Given instruction: Please rewrite the records from the beginning through the line containing "center [1921, 1040].", swapping "chart editor" for "chart panel" and leaving all else unchanged.

Task material:
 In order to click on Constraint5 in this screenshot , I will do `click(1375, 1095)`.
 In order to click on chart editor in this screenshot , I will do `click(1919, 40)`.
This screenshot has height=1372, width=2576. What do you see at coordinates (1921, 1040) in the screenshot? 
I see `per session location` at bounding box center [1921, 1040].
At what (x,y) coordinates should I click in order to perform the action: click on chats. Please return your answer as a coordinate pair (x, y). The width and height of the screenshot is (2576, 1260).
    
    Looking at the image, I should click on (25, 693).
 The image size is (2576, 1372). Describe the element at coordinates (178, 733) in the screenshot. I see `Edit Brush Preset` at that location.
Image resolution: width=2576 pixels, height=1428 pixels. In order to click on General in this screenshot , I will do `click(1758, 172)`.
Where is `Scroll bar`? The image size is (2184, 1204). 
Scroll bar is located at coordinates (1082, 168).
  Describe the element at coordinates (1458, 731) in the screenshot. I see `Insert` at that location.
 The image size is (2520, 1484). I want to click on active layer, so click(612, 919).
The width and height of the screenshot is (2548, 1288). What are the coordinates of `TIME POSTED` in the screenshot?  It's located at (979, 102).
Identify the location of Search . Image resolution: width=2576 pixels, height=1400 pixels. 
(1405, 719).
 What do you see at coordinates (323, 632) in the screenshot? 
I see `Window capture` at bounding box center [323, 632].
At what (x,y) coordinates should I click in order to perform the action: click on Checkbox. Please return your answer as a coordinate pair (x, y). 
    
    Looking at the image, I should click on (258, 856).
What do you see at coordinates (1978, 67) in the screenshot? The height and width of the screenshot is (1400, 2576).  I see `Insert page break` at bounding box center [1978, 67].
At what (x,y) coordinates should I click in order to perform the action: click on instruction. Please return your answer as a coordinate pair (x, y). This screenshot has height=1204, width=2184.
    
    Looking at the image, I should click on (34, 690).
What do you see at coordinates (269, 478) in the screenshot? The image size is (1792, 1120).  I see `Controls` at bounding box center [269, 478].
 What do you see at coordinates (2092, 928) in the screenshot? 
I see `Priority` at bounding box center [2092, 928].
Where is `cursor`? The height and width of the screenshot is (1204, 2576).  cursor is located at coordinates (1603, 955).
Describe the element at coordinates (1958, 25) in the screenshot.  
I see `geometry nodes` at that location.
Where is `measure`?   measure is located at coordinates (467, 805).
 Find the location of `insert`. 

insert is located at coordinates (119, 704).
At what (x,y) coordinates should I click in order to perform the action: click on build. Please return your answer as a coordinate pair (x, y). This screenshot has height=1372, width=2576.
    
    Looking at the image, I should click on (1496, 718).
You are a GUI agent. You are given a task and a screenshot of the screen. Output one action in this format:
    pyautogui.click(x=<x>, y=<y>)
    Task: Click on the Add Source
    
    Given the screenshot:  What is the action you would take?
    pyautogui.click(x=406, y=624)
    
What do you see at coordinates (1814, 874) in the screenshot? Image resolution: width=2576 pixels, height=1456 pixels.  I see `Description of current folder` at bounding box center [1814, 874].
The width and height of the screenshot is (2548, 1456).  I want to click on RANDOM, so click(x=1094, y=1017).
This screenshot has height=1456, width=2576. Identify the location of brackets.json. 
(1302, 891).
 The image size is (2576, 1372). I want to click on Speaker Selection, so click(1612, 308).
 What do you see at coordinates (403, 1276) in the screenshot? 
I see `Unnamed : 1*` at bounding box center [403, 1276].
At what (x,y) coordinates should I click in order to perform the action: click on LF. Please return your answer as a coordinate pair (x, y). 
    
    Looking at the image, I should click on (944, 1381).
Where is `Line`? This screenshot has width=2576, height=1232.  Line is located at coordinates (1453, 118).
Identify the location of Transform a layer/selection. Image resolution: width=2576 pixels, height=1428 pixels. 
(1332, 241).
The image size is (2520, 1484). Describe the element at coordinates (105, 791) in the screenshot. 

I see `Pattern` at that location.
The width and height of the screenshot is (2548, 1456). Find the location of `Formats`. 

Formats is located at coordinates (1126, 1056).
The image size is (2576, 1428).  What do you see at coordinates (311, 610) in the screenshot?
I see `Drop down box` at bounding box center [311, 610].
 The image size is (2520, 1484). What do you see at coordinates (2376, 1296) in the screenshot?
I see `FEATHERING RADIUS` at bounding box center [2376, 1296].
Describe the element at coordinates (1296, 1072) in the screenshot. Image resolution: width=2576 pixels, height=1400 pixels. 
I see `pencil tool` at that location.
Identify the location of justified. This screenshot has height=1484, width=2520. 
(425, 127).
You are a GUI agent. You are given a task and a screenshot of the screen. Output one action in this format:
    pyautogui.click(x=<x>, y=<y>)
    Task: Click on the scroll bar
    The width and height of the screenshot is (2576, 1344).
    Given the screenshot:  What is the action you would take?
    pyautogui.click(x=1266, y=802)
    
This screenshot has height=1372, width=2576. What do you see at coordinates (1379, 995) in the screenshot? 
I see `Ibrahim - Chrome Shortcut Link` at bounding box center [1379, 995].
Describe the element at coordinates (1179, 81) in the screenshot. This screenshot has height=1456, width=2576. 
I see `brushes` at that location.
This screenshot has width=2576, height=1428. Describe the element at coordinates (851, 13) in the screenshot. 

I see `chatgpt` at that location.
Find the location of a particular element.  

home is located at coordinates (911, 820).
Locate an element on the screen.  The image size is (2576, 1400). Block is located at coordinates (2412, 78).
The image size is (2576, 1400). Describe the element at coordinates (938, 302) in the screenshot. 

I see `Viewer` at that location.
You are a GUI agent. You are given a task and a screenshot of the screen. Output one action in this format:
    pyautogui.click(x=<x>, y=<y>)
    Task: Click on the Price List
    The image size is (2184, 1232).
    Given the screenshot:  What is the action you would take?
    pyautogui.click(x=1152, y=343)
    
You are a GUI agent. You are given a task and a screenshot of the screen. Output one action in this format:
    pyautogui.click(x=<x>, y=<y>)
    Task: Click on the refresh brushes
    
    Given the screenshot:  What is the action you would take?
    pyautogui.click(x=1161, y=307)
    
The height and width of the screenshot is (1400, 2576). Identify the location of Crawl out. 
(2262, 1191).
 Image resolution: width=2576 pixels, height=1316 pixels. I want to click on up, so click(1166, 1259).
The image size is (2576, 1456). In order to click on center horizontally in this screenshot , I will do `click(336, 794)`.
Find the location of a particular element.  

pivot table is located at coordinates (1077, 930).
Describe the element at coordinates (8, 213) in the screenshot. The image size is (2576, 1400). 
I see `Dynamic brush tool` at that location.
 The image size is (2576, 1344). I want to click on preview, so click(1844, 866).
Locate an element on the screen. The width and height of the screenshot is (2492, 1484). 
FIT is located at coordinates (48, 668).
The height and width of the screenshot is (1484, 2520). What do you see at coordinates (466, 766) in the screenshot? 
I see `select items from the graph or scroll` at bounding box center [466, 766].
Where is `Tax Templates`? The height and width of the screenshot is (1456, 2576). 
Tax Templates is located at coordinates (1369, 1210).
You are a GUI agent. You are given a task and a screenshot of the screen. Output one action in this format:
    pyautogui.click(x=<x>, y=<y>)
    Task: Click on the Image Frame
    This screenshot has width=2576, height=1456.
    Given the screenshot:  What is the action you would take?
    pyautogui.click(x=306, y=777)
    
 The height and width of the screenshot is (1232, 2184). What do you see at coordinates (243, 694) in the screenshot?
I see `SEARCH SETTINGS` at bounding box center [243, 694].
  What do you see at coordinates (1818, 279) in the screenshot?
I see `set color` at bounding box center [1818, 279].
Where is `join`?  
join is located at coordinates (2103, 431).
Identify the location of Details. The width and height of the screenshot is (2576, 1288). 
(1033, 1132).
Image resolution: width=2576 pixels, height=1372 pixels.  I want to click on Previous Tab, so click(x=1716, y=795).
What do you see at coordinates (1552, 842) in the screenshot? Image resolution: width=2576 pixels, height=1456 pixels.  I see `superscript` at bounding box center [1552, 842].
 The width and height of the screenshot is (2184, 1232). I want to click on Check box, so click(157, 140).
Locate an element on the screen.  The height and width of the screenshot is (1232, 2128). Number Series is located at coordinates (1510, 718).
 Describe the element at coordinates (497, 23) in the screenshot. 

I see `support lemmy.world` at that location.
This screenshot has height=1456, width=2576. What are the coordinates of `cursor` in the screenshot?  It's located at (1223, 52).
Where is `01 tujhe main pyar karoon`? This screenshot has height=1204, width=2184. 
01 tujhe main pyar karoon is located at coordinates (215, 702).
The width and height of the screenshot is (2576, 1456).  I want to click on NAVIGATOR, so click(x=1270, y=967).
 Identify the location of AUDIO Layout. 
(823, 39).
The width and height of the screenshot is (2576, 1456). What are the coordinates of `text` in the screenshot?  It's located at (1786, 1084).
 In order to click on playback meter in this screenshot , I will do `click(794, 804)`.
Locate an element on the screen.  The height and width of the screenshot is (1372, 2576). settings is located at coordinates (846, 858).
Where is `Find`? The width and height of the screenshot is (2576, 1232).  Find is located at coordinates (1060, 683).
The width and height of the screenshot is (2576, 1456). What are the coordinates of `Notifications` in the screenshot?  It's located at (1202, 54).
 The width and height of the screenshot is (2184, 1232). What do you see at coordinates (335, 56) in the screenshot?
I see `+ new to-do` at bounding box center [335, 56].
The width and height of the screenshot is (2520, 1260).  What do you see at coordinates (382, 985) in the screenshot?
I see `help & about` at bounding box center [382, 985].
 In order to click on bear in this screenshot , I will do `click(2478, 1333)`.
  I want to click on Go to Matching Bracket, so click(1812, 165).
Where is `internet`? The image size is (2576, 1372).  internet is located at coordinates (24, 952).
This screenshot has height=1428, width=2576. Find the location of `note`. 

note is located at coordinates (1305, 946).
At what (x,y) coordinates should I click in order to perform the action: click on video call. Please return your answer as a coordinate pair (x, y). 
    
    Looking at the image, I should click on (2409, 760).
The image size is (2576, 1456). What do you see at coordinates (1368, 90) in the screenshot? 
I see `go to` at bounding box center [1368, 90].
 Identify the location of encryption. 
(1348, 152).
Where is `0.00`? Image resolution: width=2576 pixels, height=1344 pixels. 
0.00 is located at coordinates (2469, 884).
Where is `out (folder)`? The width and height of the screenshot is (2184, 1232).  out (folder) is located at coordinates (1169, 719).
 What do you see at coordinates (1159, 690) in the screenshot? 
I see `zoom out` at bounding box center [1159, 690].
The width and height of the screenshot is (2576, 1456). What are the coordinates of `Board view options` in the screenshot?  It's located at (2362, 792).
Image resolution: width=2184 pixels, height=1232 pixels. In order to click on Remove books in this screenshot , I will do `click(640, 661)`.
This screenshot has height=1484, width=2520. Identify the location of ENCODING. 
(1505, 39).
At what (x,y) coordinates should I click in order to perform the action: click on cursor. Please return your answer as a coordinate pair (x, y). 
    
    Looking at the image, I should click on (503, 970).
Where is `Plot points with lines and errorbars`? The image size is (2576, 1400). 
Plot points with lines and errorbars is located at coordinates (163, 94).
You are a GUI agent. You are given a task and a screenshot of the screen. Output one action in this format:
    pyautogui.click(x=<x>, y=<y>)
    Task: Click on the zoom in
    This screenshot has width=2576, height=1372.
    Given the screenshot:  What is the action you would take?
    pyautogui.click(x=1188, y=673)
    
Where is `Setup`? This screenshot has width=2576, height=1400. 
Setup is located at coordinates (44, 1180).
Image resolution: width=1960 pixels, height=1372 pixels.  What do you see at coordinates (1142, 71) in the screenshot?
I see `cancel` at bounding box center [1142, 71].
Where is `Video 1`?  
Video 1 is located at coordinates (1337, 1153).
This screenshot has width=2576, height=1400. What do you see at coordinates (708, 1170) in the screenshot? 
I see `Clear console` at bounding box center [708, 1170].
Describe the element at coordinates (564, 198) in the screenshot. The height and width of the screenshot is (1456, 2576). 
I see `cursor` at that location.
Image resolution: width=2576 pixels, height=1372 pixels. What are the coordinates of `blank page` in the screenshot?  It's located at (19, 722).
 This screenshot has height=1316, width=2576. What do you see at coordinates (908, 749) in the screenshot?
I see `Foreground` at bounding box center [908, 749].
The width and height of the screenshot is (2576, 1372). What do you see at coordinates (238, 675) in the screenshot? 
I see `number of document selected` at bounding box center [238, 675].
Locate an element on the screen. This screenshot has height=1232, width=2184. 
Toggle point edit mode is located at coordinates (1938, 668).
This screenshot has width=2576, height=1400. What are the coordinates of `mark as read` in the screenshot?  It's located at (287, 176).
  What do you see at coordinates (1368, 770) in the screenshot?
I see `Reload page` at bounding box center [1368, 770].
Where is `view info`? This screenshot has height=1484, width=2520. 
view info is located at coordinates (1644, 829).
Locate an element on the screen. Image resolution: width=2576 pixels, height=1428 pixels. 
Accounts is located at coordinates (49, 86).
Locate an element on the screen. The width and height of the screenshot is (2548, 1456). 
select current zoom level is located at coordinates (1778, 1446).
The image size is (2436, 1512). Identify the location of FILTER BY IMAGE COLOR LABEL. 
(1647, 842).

Solution to this task:
 In order to click on Constraint5 in this screenshot , I will do `click(1375, 1095)`.
 In order to click on chart panel in this screenshot , I will do `click(1919, 40)`.
This screenshot has height=1372, width=2576. What do you see at coordinates (1921, 1040) in the screenshot? 
I see `per session location` at bounding box center [1921, 1040].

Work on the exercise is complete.